Chrome 同站策略(SameSite)问题
问题产生
问题复现:
A项目页面使用 iframe 引用了B项目
B项目登录页面输入账号密码后点击登录 无法跳转
尝试解决:
- 在B项目修改了跳转方式 但无论是 this.$router.push 还是 window.herf 都无法实现跳转
- 在iframe中使用 sandbox 沙箱属性 同样无法实现跳转
- 更换浏览器 发现尤其是Chrome内核浏览器 如Edge 谷歌浏览器 甚至于Safari 均无法正常跳转 但火狐浏览器可以正常访问
- 尝试更换旧版本(51)之前的 Chrome 浏览器 以及操作调试火狐浏览器的SameSite配置项 问题解决 确定是SameSite所产生问题
产生原因
在《Web 安全漏洞之 CSRF》中了解到,CSRF 的本质实际上是利用了 Cookie 会自动在请求中携带的特性,诱使用户在第三方站点发起请求的行为。
Chrome 51 开始,浏览器的 Cookie 新增加了一个SameSite属性,可用于防止 CSRF 攻击和用户追踪。CSRF和用户跟踪的共同特点就是在访问网站A时,在给网站B发请求的时候,也会携带上网站B的cookie。而chrome 的samesite属性用来限制第三方 Cookie(第三方的理解是,URL中的网站是第一方;用户浏览器是第二方;除此之外的是第三方)。
samesite共有三个值,分别是Strict,Lax和None。其中,Strict最为严格,完全禁止第三方 Cookie,跨站点时,任何情况下都不会发送 Cookie。换言之,只有当前网页的 URL 与请求目标一致,才会带上 Cookie。Lax规则稍稍放宽,大多数情况也是不发送第三方 Cookie,但是导航到目标网址的 Get 请求除外。具体可以参照下表。这样,如果浏览器支持samesite,那么可以有效地防止CSRF攻击。但同时,也对一些应用造成了麻烦,只要是涉及到身份的网页应用,都无法在从其他网站跳转时正常地使用。

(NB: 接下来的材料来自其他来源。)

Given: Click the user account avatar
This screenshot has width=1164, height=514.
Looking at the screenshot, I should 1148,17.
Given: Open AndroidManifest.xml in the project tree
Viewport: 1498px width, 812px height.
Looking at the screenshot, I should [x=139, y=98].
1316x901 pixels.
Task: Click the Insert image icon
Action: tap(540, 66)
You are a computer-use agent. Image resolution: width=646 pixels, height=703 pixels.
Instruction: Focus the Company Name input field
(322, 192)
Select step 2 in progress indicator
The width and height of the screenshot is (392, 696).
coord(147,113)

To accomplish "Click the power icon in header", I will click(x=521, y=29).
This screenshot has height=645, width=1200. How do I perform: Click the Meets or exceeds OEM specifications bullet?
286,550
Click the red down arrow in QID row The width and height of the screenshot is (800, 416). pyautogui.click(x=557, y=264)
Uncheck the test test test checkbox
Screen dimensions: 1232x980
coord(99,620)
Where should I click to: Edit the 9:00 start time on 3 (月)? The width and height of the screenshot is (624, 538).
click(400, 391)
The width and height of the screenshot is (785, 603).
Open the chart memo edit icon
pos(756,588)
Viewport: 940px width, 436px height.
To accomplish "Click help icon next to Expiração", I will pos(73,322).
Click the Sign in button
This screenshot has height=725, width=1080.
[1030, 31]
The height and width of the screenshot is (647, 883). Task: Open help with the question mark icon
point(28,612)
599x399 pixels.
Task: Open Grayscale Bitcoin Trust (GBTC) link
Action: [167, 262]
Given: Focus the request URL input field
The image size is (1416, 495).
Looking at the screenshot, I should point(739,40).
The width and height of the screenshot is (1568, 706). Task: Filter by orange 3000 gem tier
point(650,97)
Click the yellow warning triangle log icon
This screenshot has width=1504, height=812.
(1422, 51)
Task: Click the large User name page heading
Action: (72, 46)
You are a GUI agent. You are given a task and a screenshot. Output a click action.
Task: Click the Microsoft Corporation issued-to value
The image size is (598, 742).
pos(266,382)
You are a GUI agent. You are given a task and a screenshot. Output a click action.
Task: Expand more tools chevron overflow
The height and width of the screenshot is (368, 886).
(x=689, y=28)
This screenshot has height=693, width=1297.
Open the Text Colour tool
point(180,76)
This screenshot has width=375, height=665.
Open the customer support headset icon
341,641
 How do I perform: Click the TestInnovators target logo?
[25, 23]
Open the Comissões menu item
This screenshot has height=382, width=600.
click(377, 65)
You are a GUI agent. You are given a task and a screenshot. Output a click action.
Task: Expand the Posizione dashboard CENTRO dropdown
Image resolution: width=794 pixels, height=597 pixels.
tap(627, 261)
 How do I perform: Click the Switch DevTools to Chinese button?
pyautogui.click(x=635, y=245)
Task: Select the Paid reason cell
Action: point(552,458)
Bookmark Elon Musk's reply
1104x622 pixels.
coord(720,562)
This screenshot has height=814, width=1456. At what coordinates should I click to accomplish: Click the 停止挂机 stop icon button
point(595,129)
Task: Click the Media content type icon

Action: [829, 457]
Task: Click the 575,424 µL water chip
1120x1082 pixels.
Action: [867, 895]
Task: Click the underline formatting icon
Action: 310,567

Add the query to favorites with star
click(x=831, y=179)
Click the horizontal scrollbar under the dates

从上图可以看出,对大部分 web 应用而言,POST 表单,iframe,AJAX,Image 这四种情况从以前的跨站会发送三方 Cookie,变成了不发送。
POST表单和AJAX请求在跨站请求的时候不发送Cookie是ok的, 这样可以有效阻止跨站请求伪造攻击。
Image不发送Cookie其实影响比较小,因为大部分静态资源都会放在CDN上, 不随业务变化,可以实现强缓存。
而iframe一般都是跨站的,所以受影响相对较大。
解决方式
1.修改浏览器配置项(Chrome)
由于SameSite是从 Chrome51 版本后出现 所以 Chrome51 版本之前的用户是正常显示的 故不用操作
版本在 Chrome51 - Chrome91 之间
通过可视化图形界面在手动关停 SameSite 如图所示
把SameSite by default cookies设置为disabled 重启浏览器即可正常使用
版本在 Chrome91 - Chrome94 之间
右击桌面的Chrome(Edge同理) - 属性
在目标后输入以下命令
--disable-features=SameSiteByDefaultCookies;
版本在Chrome94 以上
嗝屁凉凉寄
2.修改浏览器配置项(火狐)
地址栏输入 about:config 进入配置
再输入 network.cookie.sameSite.laxByDefault 搜索
默认应该为false false时则正常访问 如果为true 则会产生以上问题 可双击修改测试